Why is the stock market rally in India limited to a handful of stocks?

In the present disruptive world, business models of most companies have come under threat. Commitment of promoters for the long haul, and their skill in adapting to changing times is crucial. In a world where regulatory compliance is getting more challenging by the day, large companies are becoming larger, and the smaller ones are getting eliminated.

Once large-caps have seen a decent broad-based rally, we may see the rally spreading to small and mid-cap stocks; however, it may not be all-pervasive as in the past.

Is there any correlation between current economic fundamentals and the firm trend in select stock prices? Can it be called a ‘secular’ rally, or is it purely liquidity-driven?

Markets discount the future; however, the gush or absence of liquidity could affect valuations favourably or adversely compared to what it deserves. At times liquidity helps valuations, and at other times fundamentals drive them. A few months back, markets seemed to be driven more by liquidity than fundamentals; now, fundamentals have improved to justify that kind of valuation.

Most new investors during the lockdown were millennials. Their investments could be at risk, as many entered the market at high index levels. Will they ever come back or permanently avoid the stock markets if they become victims of a crash?

It is usual for a set of investors to suffer once the bull run is over. This time, the millennials, who have started trading or investing online during the lockdown, initially made some money as the markets were recovering from shallow levels. In case they remain disciplined, do their due diligence to an extent, and do not rely solely on tips from media or their network, they would still be relatively safe. The problem is that people tend to get carried away in frenzies and do not think wisely. They overtrade, don’t keep stop losses, and don’t follow money management rules.

While some badly hurt investors do not come back to the markets, most others have short term memory.  They come back, out of greed, to make money or recover past losses, mostly when the next rally begins or matures.

What is your advice to retail investors who have recently lost money in the stock market?

Retail investors have to learn a few things.

Be clear about the risks that you can bear:

  • Have a figure of expected return in mind and commensurate with risks you are willing to take.
  • Take out time to study the economy, markets and stocks. Do not rely just on tips, media, or hearsay.
  • Learn from mistakes and try not to repeat them.
  • Have an asset allocation plan and review the same twice a year to make amends to achieve goals.
  • Review your trading and investment portfolio at regular intervals and dare to sell wrong picks even at a loss while at the same time booking profits in some others that have run ahead of time.
  • Don’t overtrade just because transaction costs are falling.

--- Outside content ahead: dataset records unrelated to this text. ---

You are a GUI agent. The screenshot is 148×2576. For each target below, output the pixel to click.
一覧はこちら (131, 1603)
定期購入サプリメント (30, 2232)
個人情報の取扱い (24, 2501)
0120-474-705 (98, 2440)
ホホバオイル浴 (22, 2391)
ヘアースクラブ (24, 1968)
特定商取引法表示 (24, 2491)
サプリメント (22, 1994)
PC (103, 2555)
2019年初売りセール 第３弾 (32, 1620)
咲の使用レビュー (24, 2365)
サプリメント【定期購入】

What factors or developments does one need to watch out for during the next three-four quarters?

With a new president in the US, markets will closely watch the geopolitical situation, the pace of recovery of the global and Indian economy, India’s fiscal situation, asset quality stress, and credit availability to businesses and consumers. This apart, the progress or decline of coronavirus cases also needs to be watched closely.

Do you think retail investors should exit equity and invest in MFs to reduce their portfolio risk if they are not too market savvy?

If retail investors cannot devote time and attention to equity markets or cannot acquire the necessary skills to become better investors, they should take the mutual fund route and avail services of professional fund managers.